It has been another exciting break for the pupils this summer, with three inspiring trips to different corners of the world.
The first to depart from the Dean Close gates was a group of linguists to Montpellier. Only 10km from the south coast of France, Montpellier is bursting with vibrancy, culture, history and boasts a stunning city centre and main square. The French study tour group had language lessons every morning in the LSF language summer school, and stayed with French host families to help further develop their language skills.
In the afternoons the group explored the Nimes Roman amphitheatre and aqueduct, Le Pont du Gard, the Camargue area and the beautiful old port of Aigues Mortes. Pupils also enjoyed the seaside at La Grande Motte, Le Petit Travers and, as is customary for the last day, an evening of bowling. Director of Modern Languages, Chris Hooper, said, “I have no doubt that the pupils benefitted greatly from their lessons and home stays and their understanding came on in leaps and bounds. We are looking forward already to Montpellier 2019!”.
As one group returned, the Community Action team set off on the eighth visit to our link school, Nyakatukura Memorial Secondary School in Ibanda, Western Uganda. The hospitality was outstanding as always, with evening meals and lunches consisting of matoke (bananas), rice, potatoes and sweet potatoes, beans, peas, cabbage, millet, ground nut sauce, chicken sauce, beef and several fruits (pineapple, water melon and mango). They were even treated to avocado pears and pawpaw.
Sunday morningbegan with the sound of Nyakatukura students singing worship songs and after breakfast there was a church service, at which Dean Close was welcomed and introduced. Later there was a talent show with traditional dance and song, and African instruments. Throughout the week pupils immersed themselves by supporting and teaching lessons and interacting with both the children and staff.
They visited three primary schools linked with Nyakatukura and entertained over 2000 Ugandan pupils with music, colouring and games. The group also made a very moving visit to the Ibanda Babies’ Orphanage, run by some wonderful Catholic nuns. As the week at Nyakatukura drew to a close, it was suggested that they paint a mural, so artists set to work on the same wall as the mural painted by the 2015 team. Each person made a handprint with their name and the tree mural can be added to by future trip members.

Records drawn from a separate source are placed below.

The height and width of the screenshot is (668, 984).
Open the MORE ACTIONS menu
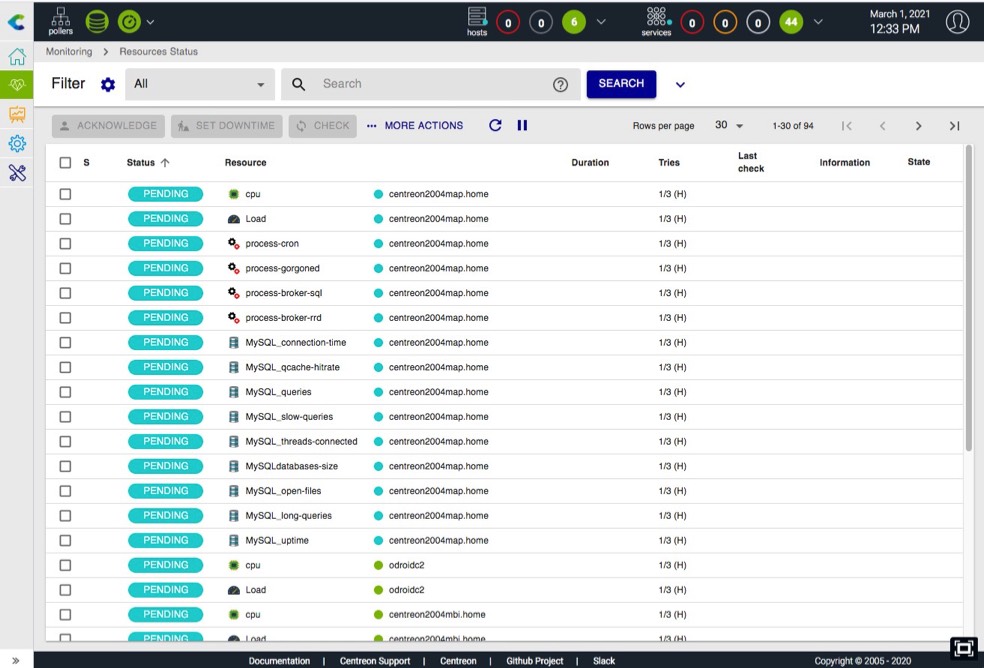pos(414,126)
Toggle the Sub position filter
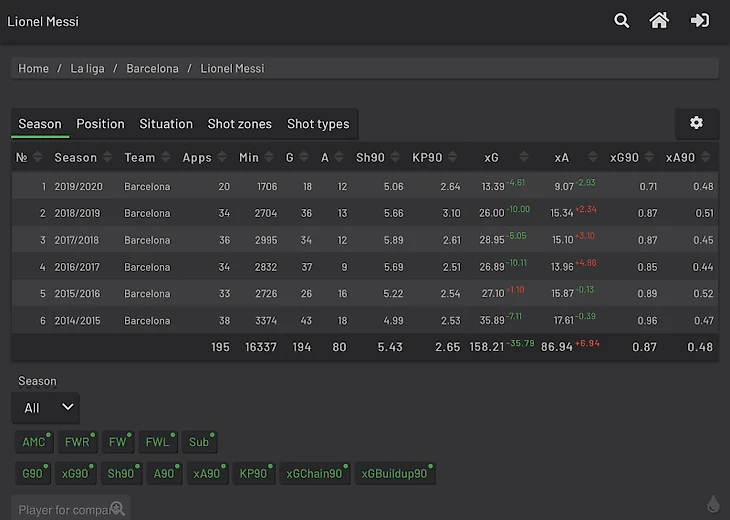This screenshot has width=730, height=520. [200, 442]
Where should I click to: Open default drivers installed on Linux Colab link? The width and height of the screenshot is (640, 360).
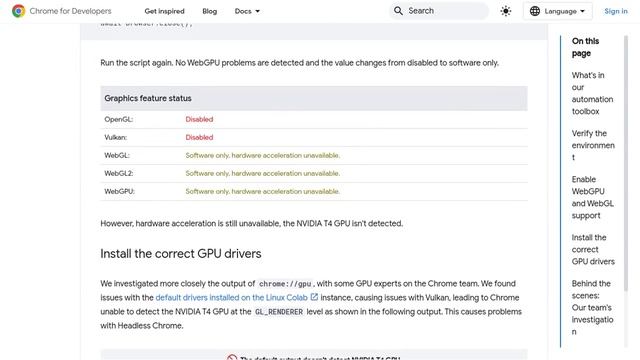[231, 298]
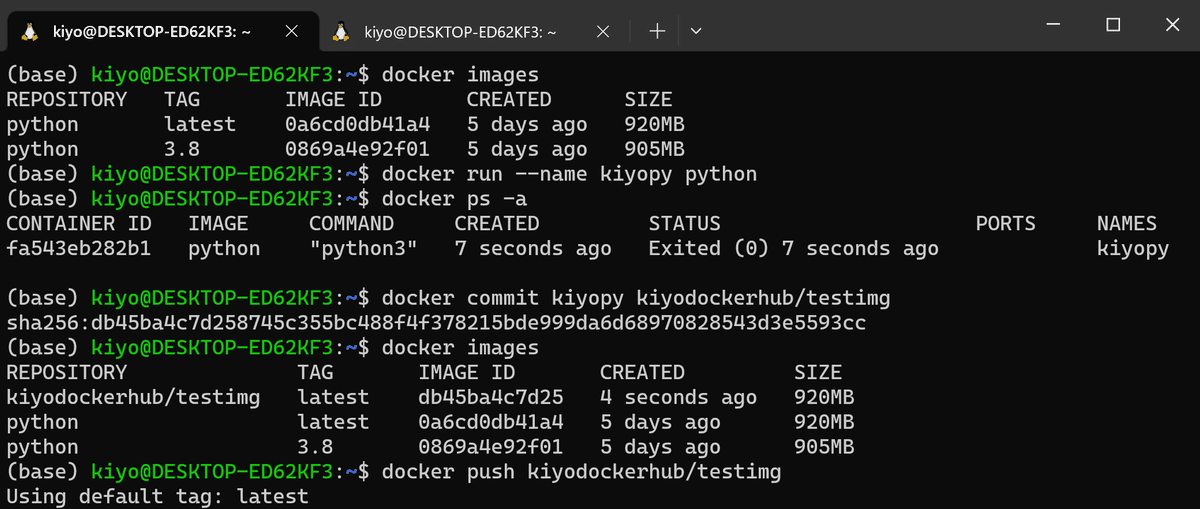Click the Tux penguin icon on the inactive second tab
1200x509 pixels.
pos(342,31)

To end an eye-opening and inspiring week, the group headed to Queen Elizabeth National Park and Mweya Safari Lodge for a land safari drive. The scenery was stunning with endless savannah country and they saw lions, Ugandan cobs, water bucks and warthogs. However, the second early morning drive was the real finale. Not far from the Lodge one of the pupils spotted a leopard lying in a ditch close to the road. Then later the team saw elephants and buffaloes, and then drove off road right up to a male lion, which had made a kill. Then came the afternoon river cruise in the Kazinga Channel, which connects two lakes on the Ugandan border with the Democratic Republic of Congo. Here there were pods of hippos, water buffalo, elephants, crocodiles and warthogs, plus literally hundreds of birds: kingfishers, egrets, herons and fish eagles and many more! Another incredible visit to Africa.
Later in the holidays, just as everyone was getting ready to return to School, the Drama Department returned from the Edinburgh Fringe Festival, triumphant yet again after its thirteenth sell-out season, with Agatha Christie’s And Then There Were None. All of the tickets for the Close Up Theatre Company performances were sold out ten days before the Dean Close actors arrived.

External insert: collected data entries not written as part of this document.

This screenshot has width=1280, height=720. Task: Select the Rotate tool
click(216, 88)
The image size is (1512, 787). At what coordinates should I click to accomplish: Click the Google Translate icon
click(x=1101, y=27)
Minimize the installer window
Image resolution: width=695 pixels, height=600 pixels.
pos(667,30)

This production was originally performed last March in the School’s Bacon Theatre. Those who saw it then will remember the stunning performances backed by a magnificent set – a huge country house drawing room-hall, complete with staircase, alcoves, doors which blew open and galleries. However, those who know the Edinburgh Fringe Festival will know that there is neither the time nor the space for such a luxurious set. The actors were restricted to only a handful of props; a table, some chairs and of course, the necessary murder weapons. This intimate, stripped back version of the performance only added to the suspense, as our finest actors were slowly picked off one by one in a variety of gruesome ways.
Director of Drama, Lloyd Allington, said, “This was perhaps the most stressful Edinburgh Festival that I have ever been to, dealing with 10 murders a day! That aside, the actors performed magnificently as always to a full house. It was also a delight to take Sixth Former Gabriella Sills’ original play, Beautiful Little Fool, which was received incredibly well by the Fringe audiences”.